5,10,15,20-Tetrakis-[4-N-(2,4-dinitrobenzene)sulfonamido-N-(PEG)₂methyleneamidophenyl]porphyrin (4SAM-mPEG)

A solution of porphyrin 4SAM (20 mg, 0.012 mmol) in anhydrous DMF (3 mL) was treated with freshly powdered anhydrous K₂CO₃ (19 mg, 0.14 mmol, 12 equiv). The resulting mixture was treated with PEG₃-bromoacetate (51 mg, 0.18 mmol, 15 equiv) and subjected to stirring at room temperature. The progress of the reaction was monitored by LCMS analysis. Upon completion after 7 h, the reaction mixture was diluted with water (15 mL) and CH₂Cl₂ (30 mL). The organic layer was separated, dried over anhydr MgSO_4, filtered and evaporated to give a viscous residue. The residue was precipitated by adding diethyl ether affording a solid crude residue. The crude residue was purified by preparative HPLC (using a gradient of 60 to 0 of buffer A with flow rate 21 mL/min; buffer A = 100:0.1 water/TFA, buffer B = 90:10:0.1 CH₃CN/water/TFA) and all fractions containing the product were combined and evaporated to dryness to afford a light green solid (17 mg, 60%): UV/Vis (DMF) λ_max (log ε) 420 (5.09), 515 (3.59), 550 (3.29), 590 (3.15), 646 (3.04); λ_em (DMF) 651 nm; ¹H NMR (500 MHz, CDCl₃) δ 3.37 (s, 12H), 3.57 (m, 8H), 3.68 (m, 8H), 3.75 (br m, 16H), 3.85 (m, 8H), 4.47 (m, 8H), 4.97 (s, 8H), 8.05 (d, J = 6.5 Hz, 8H), 8.36 (d, J = 8.5 Hz, 4H), 8.53-8.68 (br m, 24H) ppm; ¹³C NMR (125 MHz, CDCl₃) δ 14.1, 18.4, 22.7, 23.3, 29.3, 31.9, 33.4, 54.2, 59.0, 65.1, 68.9, 70.4, 71.7, 119.7, 126.1, 128.5, 129.3, 133.6, 137.8, 139.4, 140.2, 145.5, 148.4, 150.1, 168.8 ppm; ESI-MS obsd 2412.5; HRMS (ESI+ of [(MH⁺ + Na)/2], CH₃CN): m/z calcd for C₁₀₄H₁₀₆N₁₆O₄₄S₄: 1228.2608, found: 1228.2601; HPLC t_R = 20.76 min (using a gradient of 60% to 0% of buffer A over 25 min).

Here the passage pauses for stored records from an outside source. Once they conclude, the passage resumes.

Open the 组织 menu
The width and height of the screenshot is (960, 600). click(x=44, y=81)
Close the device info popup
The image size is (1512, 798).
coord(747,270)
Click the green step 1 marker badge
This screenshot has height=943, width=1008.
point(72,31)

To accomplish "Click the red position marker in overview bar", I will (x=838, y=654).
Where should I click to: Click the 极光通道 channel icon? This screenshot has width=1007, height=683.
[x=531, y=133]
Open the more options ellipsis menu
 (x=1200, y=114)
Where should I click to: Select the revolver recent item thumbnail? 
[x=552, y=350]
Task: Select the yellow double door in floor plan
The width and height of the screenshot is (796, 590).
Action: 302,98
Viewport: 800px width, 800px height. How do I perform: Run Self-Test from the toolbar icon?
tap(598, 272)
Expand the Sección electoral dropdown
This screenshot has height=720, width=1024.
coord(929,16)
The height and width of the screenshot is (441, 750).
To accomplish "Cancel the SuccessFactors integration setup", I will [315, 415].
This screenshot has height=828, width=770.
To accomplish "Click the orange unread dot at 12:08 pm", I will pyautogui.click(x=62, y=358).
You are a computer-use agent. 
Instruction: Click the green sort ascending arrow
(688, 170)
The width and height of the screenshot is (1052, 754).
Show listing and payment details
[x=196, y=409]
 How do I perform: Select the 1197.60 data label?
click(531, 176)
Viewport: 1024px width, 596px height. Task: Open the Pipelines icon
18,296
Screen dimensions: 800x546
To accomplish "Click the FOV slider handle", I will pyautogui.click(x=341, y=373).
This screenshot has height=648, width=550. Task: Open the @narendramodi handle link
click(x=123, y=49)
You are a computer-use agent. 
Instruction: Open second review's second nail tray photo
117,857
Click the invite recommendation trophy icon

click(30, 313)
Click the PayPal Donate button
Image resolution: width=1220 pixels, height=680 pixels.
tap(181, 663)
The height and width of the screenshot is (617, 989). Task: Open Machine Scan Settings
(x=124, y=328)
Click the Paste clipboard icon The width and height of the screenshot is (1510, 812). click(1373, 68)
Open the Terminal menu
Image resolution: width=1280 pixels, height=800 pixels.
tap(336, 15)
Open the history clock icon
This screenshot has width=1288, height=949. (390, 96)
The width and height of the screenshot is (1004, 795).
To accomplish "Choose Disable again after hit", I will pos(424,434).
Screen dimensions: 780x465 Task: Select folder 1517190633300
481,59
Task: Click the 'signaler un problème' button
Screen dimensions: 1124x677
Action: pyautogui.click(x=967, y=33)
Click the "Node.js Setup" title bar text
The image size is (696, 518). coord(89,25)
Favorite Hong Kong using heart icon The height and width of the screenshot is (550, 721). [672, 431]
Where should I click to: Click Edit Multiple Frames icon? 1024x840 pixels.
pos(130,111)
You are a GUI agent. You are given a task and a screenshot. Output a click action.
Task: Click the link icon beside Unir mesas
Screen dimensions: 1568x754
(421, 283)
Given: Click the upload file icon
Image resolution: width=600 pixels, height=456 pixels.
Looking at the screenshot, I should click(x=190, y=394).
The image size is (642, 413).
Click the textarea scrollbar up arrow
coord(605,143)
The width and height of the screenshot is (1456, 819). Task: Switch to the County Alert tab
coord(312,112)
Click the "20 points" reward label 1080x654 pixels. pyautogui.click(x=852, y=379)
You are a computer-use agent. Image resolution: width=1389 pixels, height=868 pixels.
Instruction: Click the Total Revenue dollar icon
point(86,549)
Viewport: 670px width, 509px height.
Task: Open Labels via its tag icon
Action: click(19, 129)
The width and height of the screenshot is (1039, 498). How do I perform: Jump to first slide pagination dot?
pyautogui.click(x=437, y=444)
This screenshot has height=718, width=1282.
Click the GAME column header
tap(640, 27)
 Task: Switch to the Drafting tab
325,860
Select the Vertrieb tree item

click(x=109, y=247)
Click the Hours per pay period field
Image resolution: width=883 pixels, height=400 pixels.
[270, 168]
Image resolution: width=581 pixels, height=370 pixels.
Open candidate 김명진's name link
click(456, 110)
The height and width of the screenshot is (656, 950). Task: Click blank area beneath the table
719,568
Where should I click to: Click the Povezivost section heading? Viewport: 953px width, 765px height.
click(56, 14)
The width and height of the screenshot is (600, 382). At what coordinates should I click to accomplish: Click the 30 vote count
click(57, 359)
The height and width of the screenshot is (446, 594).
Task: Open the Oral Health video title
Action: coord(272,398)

5,10,15,20-Tetrakis-[N-(PEG)₂methyleneamidophenyl]porphyrin (4-mPEG)

A solution of porphyrin 4 (20 mg, 0.03 mmol) in anhydrous DMF (3 mL) was treated with freshly powdered anhydrous K₂CO₃ (33 mg, 0.24 mmol, 8 equiv) and PEG₃-bromoacetate (0.10 g, 0.36 mmol, 12 equiv). The reaction mixture was subjected to microwave irradiation with the following settings: T = 70 °C, t = 25 min, P_max = off. The reaction was monitored by LCMS analysis. Upon completion, reaction mixture was diluted with ethyl acetate and water. The organic layer was separated, washed twice with water, dried over anhydr MgSO₄, filtered and evaporated to dryness. The resulting oily residue was dissolved in CH₂Cl₂ and precipitated with hexanes. The crude solid was then purified by preparative HPLC (using a gradient of 60 to 0 of buffer A with flow rate 21 mL/min; buffer A = 100:0.1 water/TFA, buffer B = 90:10:0.1 CH₃CN/water/TFA) and all fractions containing the product were combined and evaporated to dryness to afford porphyrin 4-mPEG as a dark green solid (40 mg, 89%): UV/Vis (DMF) λ_max (log ε) 437 (5.30), 528 (4.02), 574 (4.05), 664 nm; λ_em (DMF) 686 (3.98) nm; ¹H NMR (500 MHz, CDCl₃/[D₄]MeOH, 9:1) δ 3.45 (m, 12H), 3.80 (br m, 50H), 4.34 (s, 3H), 4.56 (m, 8H), 7.25 (m, 5H), 8.48 (br m, 14H) ppm; ¹³C NMR (125 MHz, CDCl₃/[D₄]MeOH, 9:1) δ 29.7, 45.4, 53.4, 59.1, 64.5, 64.7, 66.6, 68.5, 69.0, 70.6, 72.0, 112.2, 112.7, 127.1, 131.2, 146.3, 170.7 ppm; ESI-MS obsd 1492; HRMS (ESI+ of [MH⁺], CH₃CN): m/z calcd for C₈₀H₉₈N₈O₂₀: 1491.6970, found: 1491.6977; HPLC t_R = 8.71 min (using a gradient of 60% to 0% of buffer A over 25 min).